(DATA FOR THIS EXERCISE):
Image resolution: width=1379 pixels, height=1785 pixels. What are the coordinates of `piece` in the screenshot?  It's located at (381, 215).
--
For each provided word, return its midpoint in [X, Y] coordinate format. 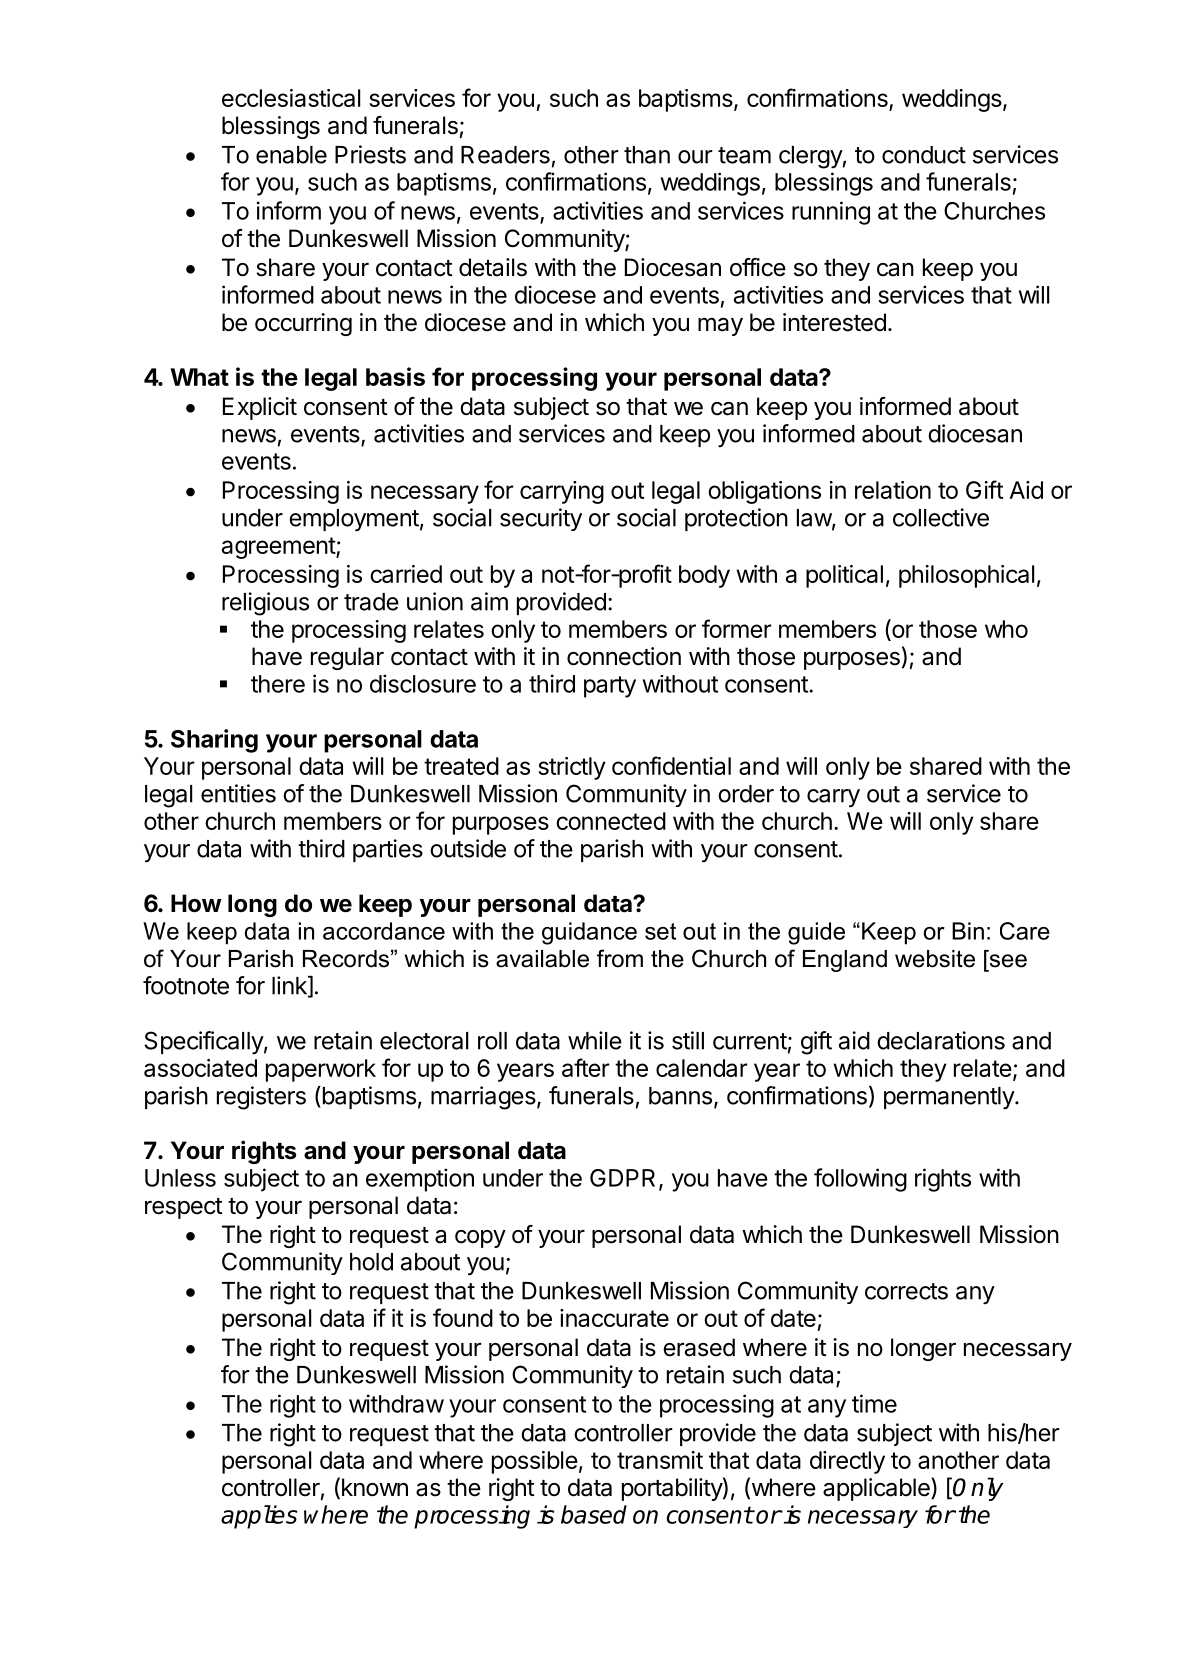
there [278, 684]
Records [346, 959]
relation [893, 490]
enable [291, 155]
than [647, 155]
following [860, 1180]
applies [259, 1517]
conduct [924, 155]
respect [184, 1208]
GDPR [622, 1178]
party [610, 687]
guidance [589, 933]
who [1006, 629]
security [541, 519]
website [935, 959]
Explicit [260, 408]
---
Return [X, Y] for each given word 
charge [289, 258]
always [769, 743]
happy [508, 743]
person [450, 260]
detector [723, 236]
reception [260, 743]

(TASK REQUIREMENTS): Copy the entries exactly, starting at the line that contains "applies [259, 1517]" and ending after the line that contains "Explicit [260, 408]".

(EXERCISE SOLUTION):
applies [259, 1517]
conduct [924, 155]
respect [184, 1208]
GDPR [622, 1178]
party [610, 687]
guidance [589, 933]
who [1006, 629]
security [541, 519]
website [935, 959]
Explicit [260, 408]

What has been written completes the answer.